Records locating words and elements:
---------------

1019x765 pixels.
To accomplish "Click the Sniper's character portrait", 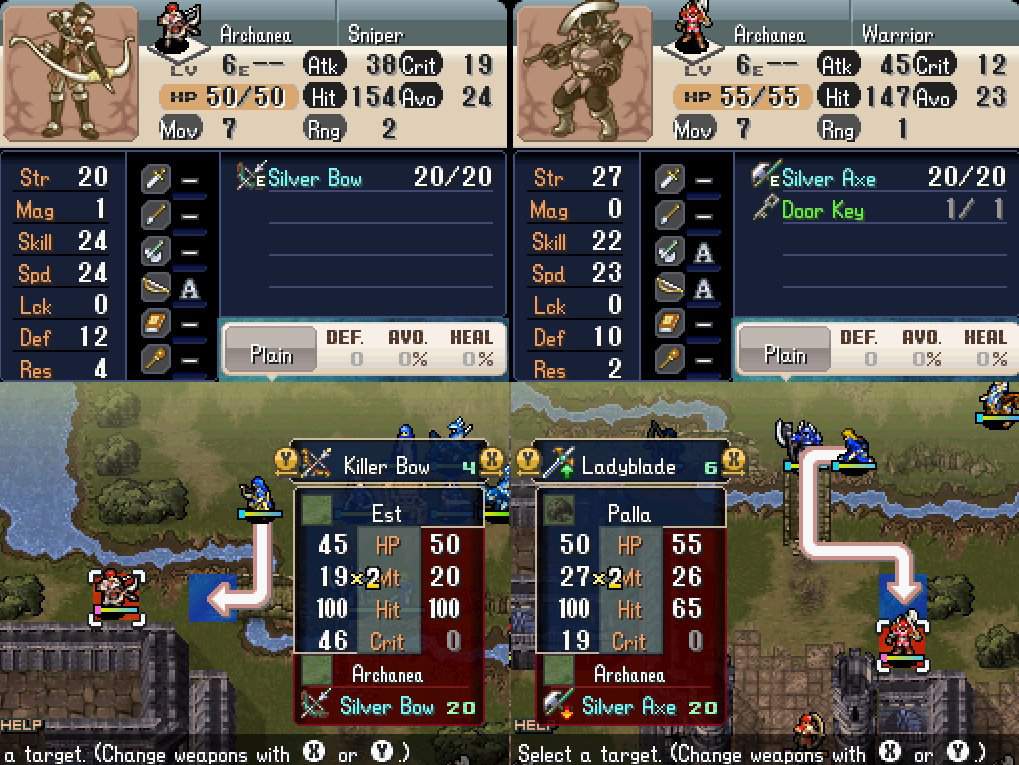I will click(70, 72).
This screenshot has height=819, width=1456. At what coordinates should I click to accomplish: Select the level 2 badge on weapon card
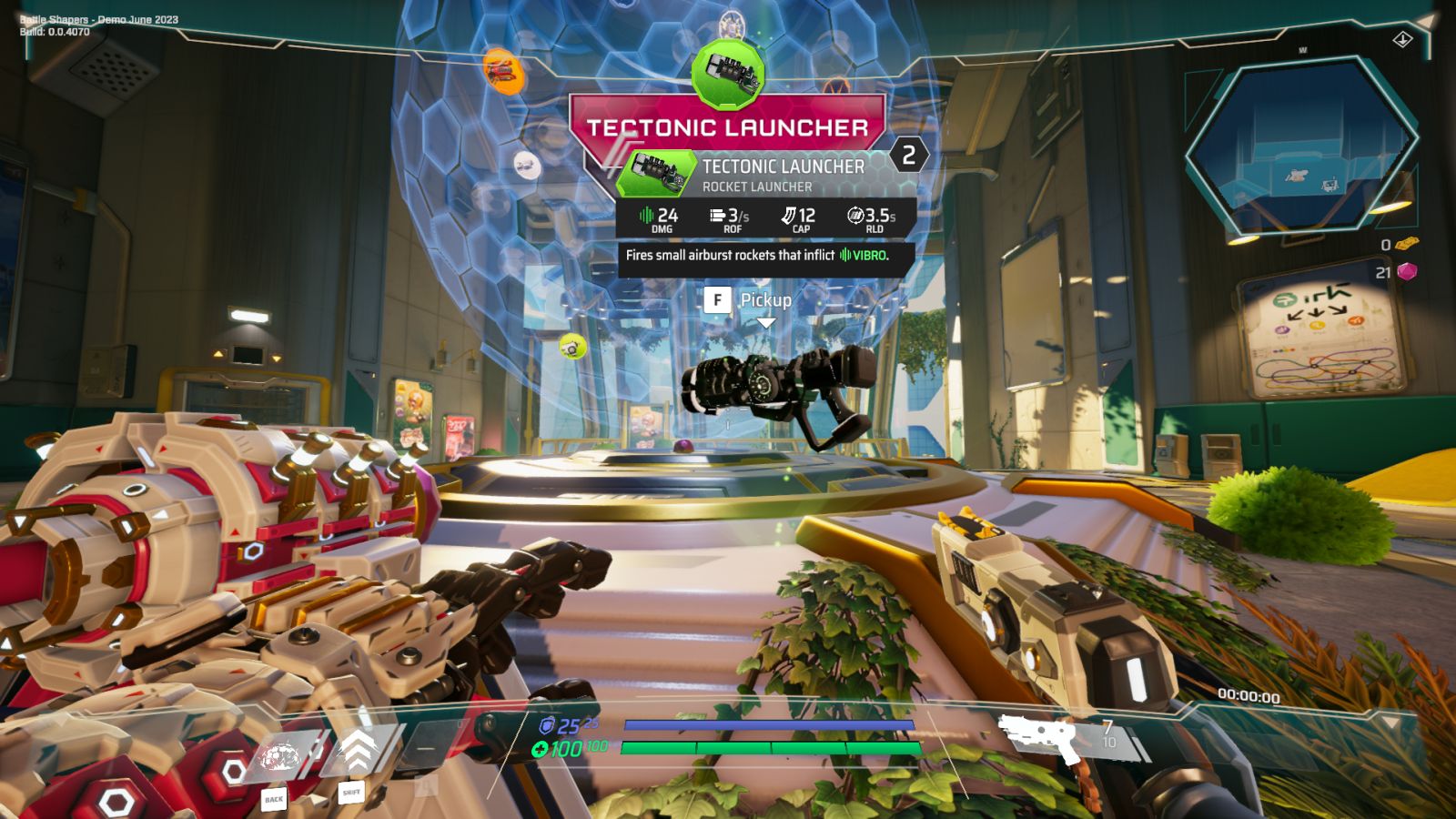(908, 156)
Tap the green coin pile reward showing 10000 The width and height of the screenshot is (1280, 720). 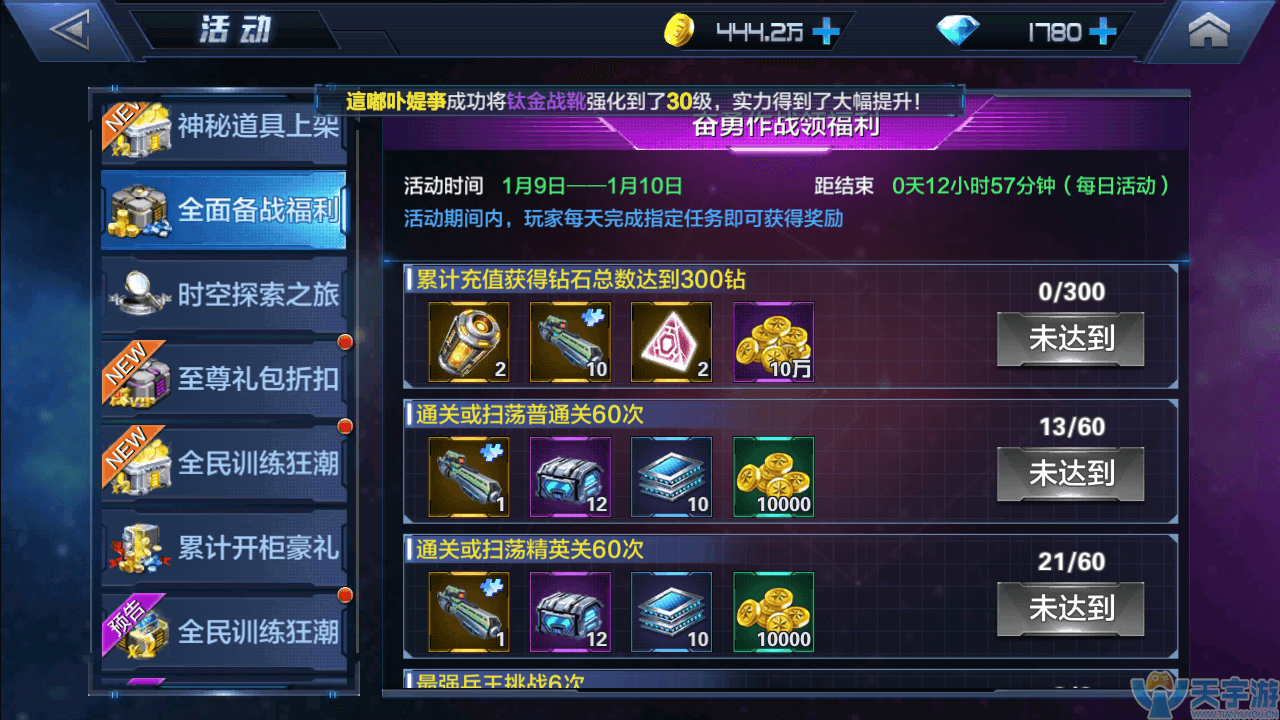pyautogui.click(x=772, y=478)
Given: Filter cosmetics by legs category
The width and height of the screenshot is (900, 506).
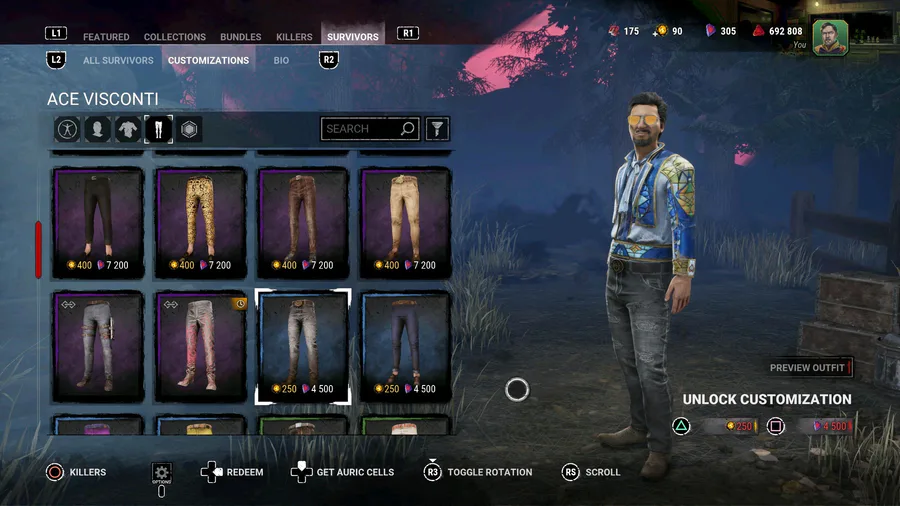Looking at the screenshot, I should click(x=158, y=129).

---------------

■ **OBJECTIVE**: Convert the lines from the one containing "Given: Filter cosmetics by legs category" through the end of the records into a Markdown table with the columns Number and Line. Skip blank lines and leave out the pictures.

■ **FINISHED TASK**:
| Number | Line |
|---|---|
| 1 | Given: Filter cosmetics by legs category |
| 2 | The width and height of the screenshot is (900, 506). |
| 3 | Looking at the screenshot, I should click(x=158, y=129). |